§ What you have to do
Write the next part of the text on Meshulam Eliezer Leifer, picking up after its last sentence.

§ Text provided

··········

Meshulam Eliezer Leifer (משולם אליעזר לייפער; born January 23, 1979) is the fourth Rebbe of the Pittsburgh Hasidic dynasty. He succeeded his father, Grand Rabbi Mordechai Yissachar Ber Leifer, upon the latter's death in October 2020.

==Early life, family, and education==
Meshulam Eliezer Leifer was born on January 23, 1979, in the United States. He is the eldest of the three sons of the third Pittsburgher Rebbe, Grand Rabbi Mordechai Yissachar Ber Leifer, and his wife Miriam Aviva Leifer (née Liebes). He has five sisters. He was named after Rabbi Meshulam Yissachar Klieger of Kraków, the father-in-law of his maternal grandfather; the name Eliezer (after Rabbi Meshulam Yissachar's father-in-law, Rabbi Eliezer Pesil, a Dzhikover Hasid) was added since Rabbi Meshulam Yissachar had died young in the Holocaust.

Leifer is a direct descendant of Rabbi Mordechai of Nadvorna, the founder of the Nadvorna dynasty, who was the great-grandson of Grand Rabbi Meir the Great of Premishlan, a disciple of the Baal Shem Tov. His paternal great-grandfather, Grand Rabbi Yosef Leifer, established the Pittsburgh Hasidic dynasty in Pittsburgh, Pennsylvania, in the late 1920s, and his grandfather, Grand Rabbi Avraham Abba Leifer, moved the Hasidut to Ashdod, Israel, in 1970.

··········

[Stored items]
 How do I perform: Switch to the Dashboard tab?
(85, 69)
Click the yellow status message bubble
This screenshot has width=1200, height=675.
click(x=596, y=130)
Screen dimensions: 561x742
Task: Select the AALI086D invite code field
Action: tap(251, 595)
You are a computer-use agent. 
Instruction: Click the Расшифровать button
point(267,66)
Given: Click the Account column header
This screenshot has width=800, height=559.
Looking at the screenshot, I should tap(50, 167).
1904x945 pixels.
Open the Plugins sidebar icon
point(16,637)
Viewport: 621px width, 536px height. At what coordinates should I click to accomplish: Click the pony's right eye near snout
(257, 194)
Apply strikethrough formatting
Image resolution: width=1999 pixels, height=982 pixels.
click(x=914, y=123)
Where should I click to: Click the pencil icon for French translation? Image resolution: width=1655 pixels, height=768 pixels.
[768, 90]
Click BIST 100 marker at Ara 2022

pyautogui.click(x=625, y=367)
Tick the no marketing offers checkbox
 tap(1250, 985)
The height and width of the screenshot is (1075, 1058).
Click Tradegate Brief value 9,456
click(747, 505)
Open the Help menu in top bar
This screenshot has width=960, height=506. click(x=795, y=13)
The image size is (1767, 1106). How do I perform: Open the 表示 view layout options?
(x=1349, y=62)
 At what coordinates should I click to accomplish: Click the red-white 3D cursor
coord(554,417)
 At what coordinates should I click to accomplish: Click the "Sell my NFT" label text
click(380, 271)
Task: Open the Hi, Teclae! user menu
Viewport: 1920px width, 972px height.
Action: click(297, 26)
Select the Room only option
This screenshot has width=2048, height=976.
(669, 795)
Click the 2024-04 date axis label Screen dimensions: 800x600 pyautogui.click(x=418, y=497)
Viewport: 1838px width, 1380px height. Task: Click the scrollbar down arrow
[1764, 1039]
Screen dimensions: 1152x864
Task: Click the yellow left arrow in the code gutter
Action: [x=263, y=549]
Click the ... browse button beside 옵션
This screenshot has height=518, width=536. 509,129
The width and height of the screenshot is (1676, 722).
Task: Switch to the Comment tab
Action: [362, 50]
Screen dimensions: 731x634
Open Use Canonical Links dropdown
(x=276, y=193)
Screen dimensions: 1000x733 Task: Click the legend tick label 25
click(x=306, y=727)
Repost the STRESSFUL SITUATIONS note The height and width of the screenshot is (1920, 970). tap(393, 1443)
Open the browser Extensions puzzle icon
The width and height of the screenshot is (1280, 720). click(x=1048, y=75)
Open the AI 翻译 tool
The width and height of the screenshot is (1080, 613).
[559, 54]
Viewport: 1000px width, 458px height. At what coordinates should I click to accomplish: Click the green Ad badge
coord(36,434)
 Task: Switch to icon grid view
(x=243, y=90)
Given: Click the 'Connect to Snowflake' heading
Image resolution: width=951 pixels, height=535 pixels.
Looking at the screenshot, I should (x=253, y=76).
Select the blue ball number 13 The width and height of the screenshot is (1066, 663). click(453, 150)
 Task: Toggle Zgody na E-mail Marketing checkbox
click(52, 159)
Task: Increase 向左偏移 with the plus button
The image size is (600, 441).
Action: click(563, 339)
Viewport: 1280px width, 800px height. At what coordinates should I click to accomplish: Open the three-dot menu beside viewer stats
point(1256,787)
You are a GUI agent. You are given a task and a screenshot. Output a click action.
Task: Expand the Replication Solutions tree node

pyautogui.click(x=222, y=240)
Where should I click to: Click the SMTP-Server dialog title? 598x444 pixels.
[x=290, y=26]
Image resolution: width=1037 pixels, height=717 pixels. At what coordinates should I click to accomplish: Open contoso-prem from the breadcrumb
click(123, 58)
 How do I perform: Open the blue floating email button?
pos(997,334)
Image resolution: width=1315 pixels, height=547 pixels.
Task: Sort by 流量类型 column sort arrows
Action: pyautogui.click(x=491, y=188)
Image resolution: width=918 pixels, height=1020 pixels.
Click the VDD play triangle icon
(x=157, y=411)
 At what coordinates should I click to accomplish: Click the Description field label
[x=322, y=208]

··········

§ Written response
His family immigrated to Israel in the early 1980s. They first lived in Telzstone, where Leifer attended a Talmud Torah. After they moved to Ashdod to be near his grandfather in 1987, Leifer attended a Belz Talmud Torah in that city. Following his Bar Mitzvah, he advanced to the Chug Chasam Sofer yeshiva in Bnei Brak. His father acceded to the leadership of the Hasidut in 1990.

==Early career==
Leifer was considered his father's "right-hand man" and confidant. He assisted his father in the management and funding of all the Pittsburgher institutions in Ashdod, which include schools, yeshivas, and charitable institutions. The Pittsburgher Hasidut numbers nearly 200 families in Ashdod, and also has followers in Jerusalem, Bnei Brak, Beit Hilkia, New York City, and California. In the 2010s, Leifer began working with young men who were weak in their faith, strengthening them and drawing them closer to Torah and Hasidut.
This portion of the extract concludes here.